The Bard of Buffalo Bayou believes that had Nash not died before he could think of it, he might have observed:

            The sole flaw
            Of cole slaw:
            A bacillus
            That can kill us.

                       

Monday, August 4, 2014

And Away We Skedaddle!



Irving Berlin was a man of paradoxes.  Born in either Siberia or Belarus (opinions differ), he didn’t set foot in the United States until he was five—but still became a songwriter of iconic Americana.

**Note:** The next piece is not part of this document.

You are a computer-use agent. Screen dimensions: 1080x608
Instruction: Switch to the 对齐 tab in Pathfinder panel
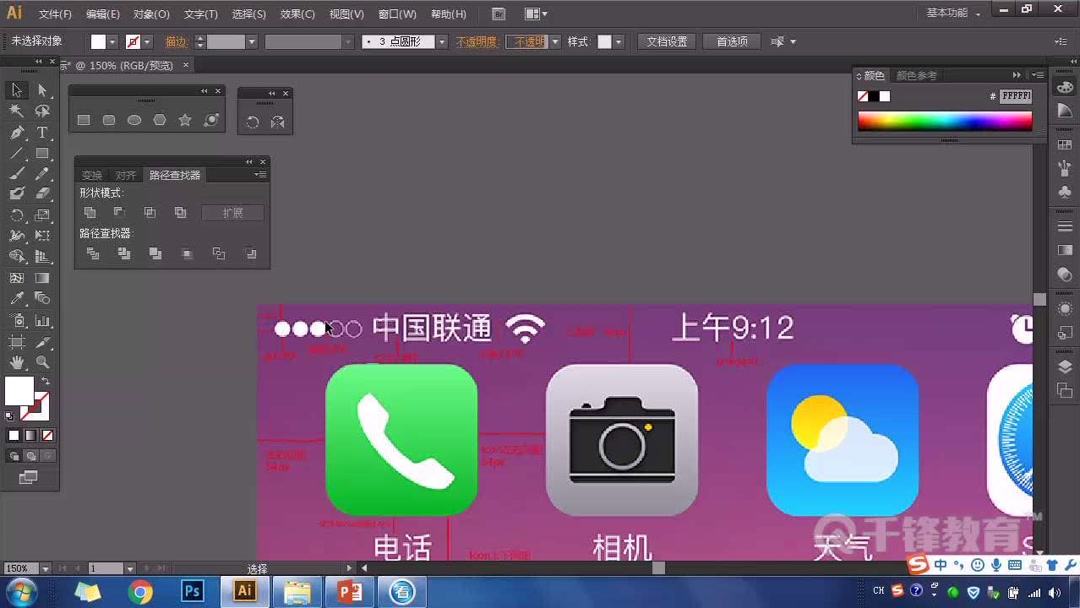[x=125, y=174]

A Jewish agnostic, he nonetheless wrote the songs most closely associated with the Christian holidays of Christmas and Easter, as well as the hymn-like invocation of the deity “God Bless America.”  Speaking only Yiddish until he was seven, he became a lyricist fluent in the nuances of American idioms. 
        Irving Berlin, 1910                                                                                                                           
One song that shows Berlin’s mastery of Americanisms was “I Got-A Go Back to Texas,” written for a 1914 Broadway show called Watch Your Step.   The fact that Berlin had never set eyes on the Lone Star state did not deter him from rhapsodizing about the “western sun blazing by the Rio Grande” or the “cattle grazing on the prairie land.”  In one lyric the singer proclaims, “I’m simply aching to skeedaddle upon a horse without a saddle."                                                                               
                                                                                                                                
Skeedaddle, or skedaddle without the double “e,” as it is more commonly spelled, is an Americanism, first used around 1860 as soldier’s slang in the Civil War.  It means to “retreat hastily or precipitately, in fright” or, in other words, to “run away.”  Whether Berlin understood it in quite this way is doubtful—few of us would be simply aching to flee in panic.
         
The etymology of skedaddle is thought to be an alteration of the British dialectical scaddle, to “scare or frighten,” which stems from an earlier adjective that meant “wild, timid, or skittish.”  It’s from the Middle English scathel (“harmful, fierce, wild”) and is originally of Scandinavian origin, akin of Old Norse skathi (“harm”).  It is also probably related to the Greek skédasmos, or “scattering.”

The Bard of Buffalo Bayou has been known to skedaddle on numerous occasions and for good reasons that we won’t go into.  He tries to settle his nerves by repeating this mantra over and over:

            Whenever you need to skedaddle,
            Stay calm and straddle your saddle,
                        Don’t addle your poor noggin,
                        Just paddle your toboggan,
            And say to the world, “Fiddle-faddle!”